Chopin’s Piano Concerto no. 2 in F minor was in fact written shortly before his First, but was published second, hence the numbering. As a virtuoso concerto, there is relatively little for the orchestra to do beyond supporting the soloist, although they do get a lengthy exposition in the first movement before the piano enters. Greek pianist Lambis Vassiliadis was a new name for me. He has recordings of Poulenc, Szymanowski, Schumann and Brahms, amongst others, to his name, and is Professor of Piano at the Ionian University on Corfu. In the programme notes, his style is described as “explosive pianism”, and explosive indeed it was, unfortunately to the extent of being somewhat overly aggressive for Chopin. The risk of such a wild approach to live performance is that accuracy can also suffer, and sadly that was often the case here. In the opening movement, Vassliadis’ rubato was extreme to the point of almost derailing the orchestra, and Macdonald had to work very hard to help the players stay on track.

In the beautifully lyrical slow movement, Vassiladis’ rather harsh tone was given no assistance from the dry acoustic in the Brighton Dome, and there was little subtlety of emotion here. The finale is an enjoyable concoction, with folk influence in the mazurka rhythms and the sprightly col legno (with the bow wood) string accompaniment. Here Vassiliadis’ approach was better suited, and the concerto came to a spirited, if again not entirely accurate, conclusion.

After brief applause, Vassiliadis returned to perform Liszt’s mammoth Reminiscences de Norma, a challenging listen at the best of times.  Of course there were no problems of ensemble with the orchestra, but even here, there was a feeling of imminent danger, bringing the first half of the concert to a slightly unsettling conclusion. 

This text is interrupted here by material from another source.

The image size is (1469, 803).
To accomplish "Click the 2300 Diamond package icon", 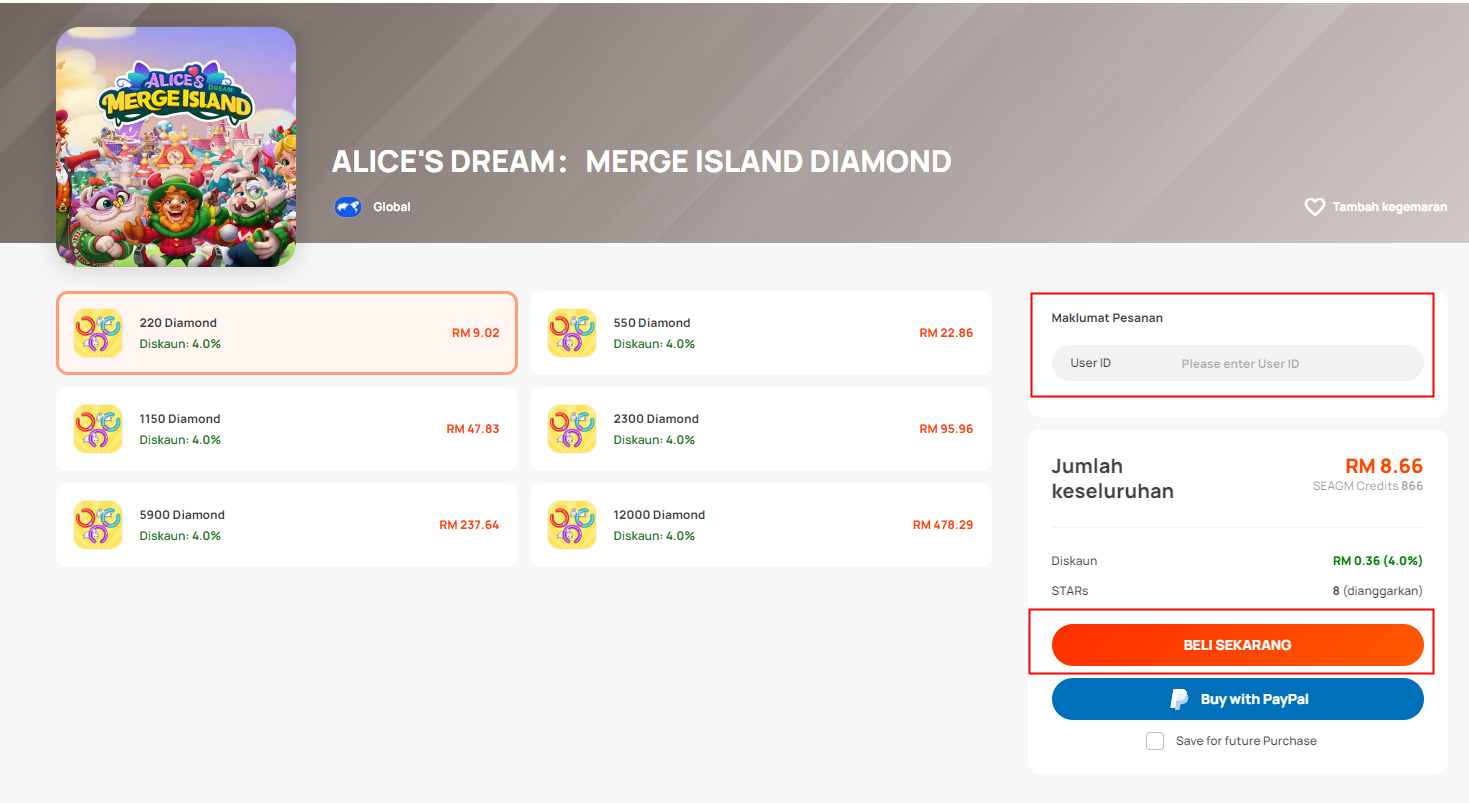I will 572,429.
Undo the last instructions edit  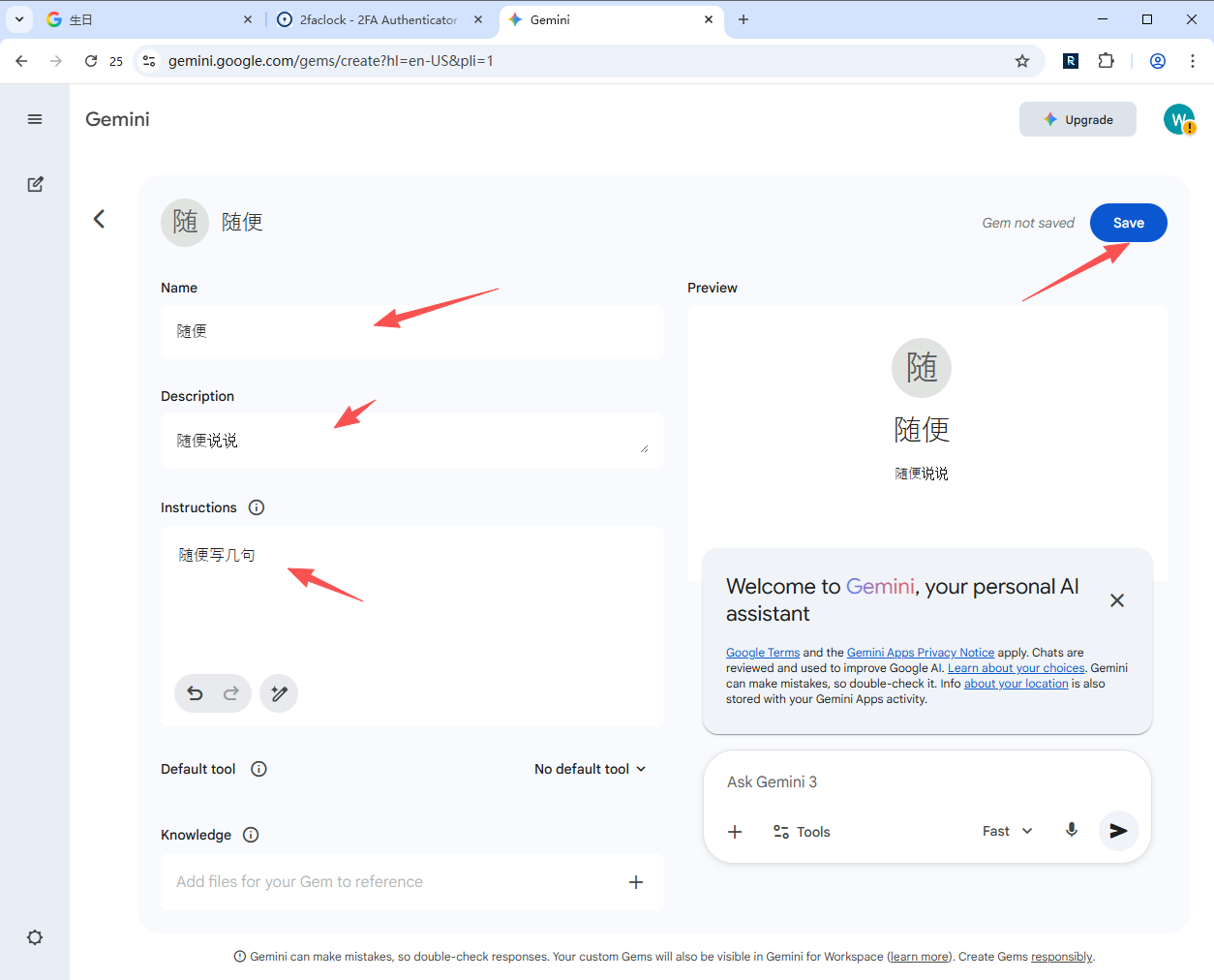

There was a palpable sense of relaxation when the orchestra returned after the interval to perform Dvořák’s wonderful Symphony no. 8 in G major. Suffering somewhat from the overexposure of its successor, the “New World”, the Eighth is not as frequently performed as it deserves. Macdonald gave a beautiful dynamic shape to the cello melody in the first movement, and the rustic Adagio which follows had great character. He also managed to point to the pain beneath the seemingly pastoral surface here. Despite a slightly untidy pickup for the return of the first section in the Scherzo, Macdonald and the players gave both sections’ haunting chromaticisms tasteful expression. It seemed as if Macdonald wanted the orchestra to go at a faster pace than they were willing to in the theme and first variation of the finale, but thereafter, they followed his command, and his control of the rapid coda was finely judged. Overall, this was a strong and arresting performance, receiving a deservedly warm reception from the Brighton audience.